» **Set task**
Copy out the listing below, word for word, starting at the line containing "Click 'Online Reputation" and continuing through the final line of the listing, both ends included.

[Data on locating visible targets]
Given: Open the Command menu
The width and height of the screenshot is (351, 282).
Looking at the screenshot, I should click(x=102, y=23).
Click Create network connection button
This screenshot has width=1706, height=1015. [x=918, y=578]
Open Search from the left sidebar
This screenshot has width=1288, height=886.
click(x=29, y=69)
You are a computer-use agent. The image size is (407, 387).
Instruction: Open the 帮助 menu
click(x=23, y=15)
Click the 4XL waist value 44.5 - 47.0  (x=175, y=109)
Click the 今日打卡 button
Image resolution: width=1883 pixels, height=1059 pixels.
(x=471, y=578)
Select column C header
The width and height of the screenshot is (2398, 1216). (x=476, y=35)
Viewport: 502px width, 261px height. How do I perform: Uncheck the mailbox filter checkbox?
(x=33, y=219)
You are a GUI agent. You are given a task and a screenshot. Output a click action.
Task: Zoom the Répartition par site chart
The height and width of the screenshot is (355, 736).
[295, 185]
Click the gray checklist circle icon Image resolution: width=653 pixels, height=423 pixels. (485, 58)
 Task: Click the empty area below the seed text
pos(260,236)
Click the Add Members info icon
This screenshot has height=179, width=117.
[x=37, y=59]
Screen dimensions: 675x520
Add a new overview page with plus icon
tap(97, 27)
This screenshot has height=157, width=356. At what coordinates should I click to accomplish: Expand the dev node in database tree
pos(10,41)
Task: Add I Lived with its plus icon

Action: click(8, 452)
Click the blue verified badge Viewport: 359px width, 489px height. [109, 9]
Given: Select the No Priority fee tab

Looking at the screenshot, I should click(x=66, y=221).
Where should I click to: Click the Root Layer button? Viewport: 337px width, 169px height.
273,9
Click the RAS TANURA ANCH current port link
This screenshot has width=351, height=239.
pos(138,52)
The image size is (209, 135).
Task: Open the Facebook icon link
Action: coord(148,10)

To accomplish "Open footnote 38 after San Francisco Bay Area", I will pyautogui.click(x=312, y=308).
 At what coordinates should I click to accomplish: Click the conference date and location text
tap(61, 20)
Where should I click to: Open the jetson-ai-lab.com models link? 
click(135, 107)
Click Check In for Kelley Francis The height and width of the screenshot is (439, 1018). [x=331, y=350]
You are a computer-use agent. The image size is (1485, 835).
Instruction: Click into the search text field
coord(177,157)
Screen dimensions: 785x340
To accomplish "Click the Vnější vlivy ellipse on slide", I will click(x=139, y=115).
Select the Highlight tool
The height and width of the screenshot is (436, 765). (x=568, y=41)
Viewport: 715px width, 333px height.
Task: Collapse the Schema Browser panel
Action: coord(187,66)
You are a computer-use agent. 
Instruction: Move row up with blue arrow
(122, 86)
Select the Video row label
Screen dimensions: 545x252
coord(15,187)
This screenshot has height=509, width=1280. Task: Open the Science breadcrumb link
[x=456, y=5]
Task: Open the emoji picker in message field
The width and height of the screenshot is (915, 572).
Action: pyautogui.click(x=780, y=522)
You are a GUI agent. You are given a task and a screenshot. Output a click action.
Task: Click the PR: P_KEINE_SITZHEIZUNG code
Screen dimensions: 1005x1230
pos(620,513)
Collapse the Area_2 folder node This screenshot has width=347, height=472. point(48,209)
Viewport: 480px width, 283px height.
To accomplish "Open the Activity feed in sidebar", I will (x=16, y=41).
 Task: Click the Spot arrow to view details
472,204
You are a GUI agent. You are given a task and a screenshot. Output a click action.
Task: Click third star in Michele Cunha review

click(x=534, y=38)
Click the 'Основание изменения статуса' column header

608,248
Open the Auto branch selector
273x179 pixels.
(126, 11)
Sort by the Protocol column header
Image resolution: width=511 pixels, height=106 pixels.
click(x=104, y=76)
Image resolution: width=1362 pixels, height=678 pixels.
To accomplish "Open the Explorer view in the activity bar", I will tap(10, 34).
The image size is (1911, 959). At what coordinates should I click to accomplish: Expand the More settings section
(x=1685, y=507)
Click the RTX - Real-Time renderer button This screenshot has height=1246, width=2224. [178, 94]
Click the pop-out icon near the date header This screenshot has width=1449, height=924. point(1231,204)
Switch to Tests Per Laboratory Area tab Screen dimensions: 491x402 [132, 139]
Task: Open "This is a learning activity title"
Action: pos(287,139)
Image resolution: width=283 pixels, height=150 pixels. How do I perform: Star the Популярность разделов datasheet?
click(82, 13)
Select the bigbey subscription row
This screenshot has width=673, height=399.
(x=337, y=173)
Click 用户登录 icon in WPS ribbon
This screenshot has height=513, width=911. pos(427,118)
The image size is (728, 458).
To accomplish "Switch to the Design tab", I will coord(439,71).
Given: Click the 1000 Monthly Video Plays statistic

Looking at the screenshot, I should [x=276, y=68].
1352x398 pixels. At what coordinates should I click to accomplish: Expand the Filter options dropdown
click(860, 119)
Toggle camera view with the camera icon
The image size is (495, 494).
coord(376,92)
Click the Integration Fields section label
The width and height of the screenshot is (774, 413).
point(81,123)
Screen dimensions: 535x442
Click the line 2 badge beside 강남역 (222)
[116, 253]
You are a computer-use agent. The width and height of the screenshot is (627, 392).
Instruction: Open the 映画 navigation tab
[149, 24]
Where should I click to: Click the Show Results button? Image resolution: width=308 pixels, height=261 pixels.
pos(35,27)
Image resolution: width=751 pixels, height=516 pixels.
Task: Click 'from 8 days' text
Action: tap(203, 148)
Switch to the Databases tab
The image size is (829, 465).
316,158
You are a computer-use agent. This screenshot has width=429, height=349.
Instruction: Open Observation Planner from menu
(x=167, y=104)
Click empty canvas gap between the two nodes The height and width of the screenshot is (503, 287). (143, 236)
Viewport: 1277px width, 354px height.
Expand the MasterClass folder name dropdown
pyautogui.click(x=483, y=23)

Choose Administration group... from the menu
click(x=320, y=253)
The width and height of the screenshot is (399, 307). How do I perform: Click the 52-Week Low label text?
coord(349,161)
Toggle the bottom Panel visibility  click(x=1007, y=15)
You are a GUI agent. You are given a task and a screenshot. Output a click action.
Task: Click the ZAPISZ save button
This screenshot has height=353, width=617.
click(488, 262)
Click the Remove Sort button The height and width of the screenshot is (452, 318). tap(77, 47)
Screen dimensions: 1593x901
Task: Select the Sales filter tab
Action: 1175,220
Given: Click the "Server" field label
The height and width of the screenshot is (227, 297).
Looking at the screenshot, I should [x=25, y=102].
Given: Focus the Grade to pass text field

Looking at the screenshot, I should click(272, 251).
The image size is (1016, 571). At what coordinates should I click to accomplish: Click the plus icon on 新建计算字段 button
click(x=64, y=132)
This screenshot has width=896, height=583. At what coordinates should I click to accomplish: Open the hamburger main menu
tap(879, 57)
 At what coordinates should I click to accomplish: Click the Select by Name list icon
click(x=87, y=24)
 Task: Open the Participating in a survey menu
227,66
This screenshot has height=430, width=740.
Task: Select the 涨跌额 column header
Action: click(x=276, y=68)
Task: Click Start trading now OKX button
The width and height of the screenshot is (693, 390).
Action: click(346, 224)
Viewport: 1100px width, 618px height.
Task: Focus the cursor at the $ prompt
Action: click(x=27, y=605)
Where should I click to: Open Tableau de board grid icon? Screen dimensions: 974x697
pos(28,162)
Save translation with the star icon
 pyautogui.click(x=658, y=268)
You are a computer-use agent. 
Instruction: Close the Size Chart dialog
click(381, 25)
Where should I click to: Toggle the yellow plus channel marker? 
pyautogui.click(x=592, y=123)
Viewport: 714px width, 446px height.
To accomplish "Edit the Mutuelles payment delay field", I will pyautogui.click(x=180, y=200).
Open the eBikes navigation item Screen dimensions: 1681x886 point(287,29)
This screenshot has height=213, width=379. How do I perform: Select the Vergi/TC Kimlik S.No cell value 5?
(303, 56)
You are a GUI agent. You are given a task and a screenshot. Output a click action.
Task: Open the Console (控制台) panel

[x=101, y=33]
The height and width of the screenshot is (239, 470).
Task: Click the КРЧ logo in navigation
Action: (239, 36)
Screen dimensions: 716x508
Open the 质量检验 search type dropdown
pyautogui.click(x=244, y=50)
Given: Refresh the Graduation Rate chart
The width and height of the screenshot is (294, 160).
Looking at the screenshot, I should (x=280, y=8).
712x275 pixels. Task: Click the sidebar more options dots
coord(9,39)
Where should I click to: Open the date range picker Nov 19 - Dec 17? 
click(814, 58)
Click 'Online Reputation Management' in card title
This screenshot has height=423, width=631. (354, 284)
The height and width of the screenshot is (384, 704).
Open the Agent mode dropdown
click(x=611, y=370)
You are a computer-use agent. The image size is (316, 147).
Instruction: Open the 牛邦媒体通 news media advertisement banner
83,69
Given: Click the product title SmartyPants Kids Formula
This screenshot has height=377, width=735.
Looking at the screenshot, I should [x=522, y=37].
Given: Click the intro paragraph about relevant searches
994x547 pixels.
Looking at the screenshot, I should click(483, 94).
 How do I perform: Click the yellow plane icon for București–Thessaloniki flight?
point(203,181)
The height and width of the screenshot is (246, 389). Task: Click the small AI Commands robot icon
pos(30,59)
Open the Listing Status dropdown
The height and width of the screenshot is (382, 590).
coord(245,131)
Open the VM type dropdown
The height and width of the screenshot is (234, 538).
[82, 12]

» **Solution for this task**
Click 'Online Reputation Management' in card title
This screenshot has height=423, width=631. (354, 284)
The height and width of the screenshot is (384, 704).
Open the Agent mode dropdown
click(x=611, y=370)
You are a computer-use agent. The image size is (316, 147).
Instruction: Open the 牛邦媒体通 news media advertisement banner
83,69
Given: Click the product title SmartyPants Kids Formula
This screenshot has height=377, width=735.
Looking at the screenshot, I should [x=522, y=37].
Given: Click the intro paragraph about relevant searches
994x547 pixels.
Looking at the screenshot, I should click(483, 94).
 How do I perform: Click the yellow plane icon for București–Thessaloniki flight?
point(203,181)
The height and width of the screenshot is (246, 389). Task: Click the small AI Commands robot icon
pos(30,59)
Open the Listing Status dropdown
The height and width of the screenshot is (382, 590).
coord(245,131)
Open the VM type dropdown
The height and width of the screenshot is (234, 538).
[82, 12]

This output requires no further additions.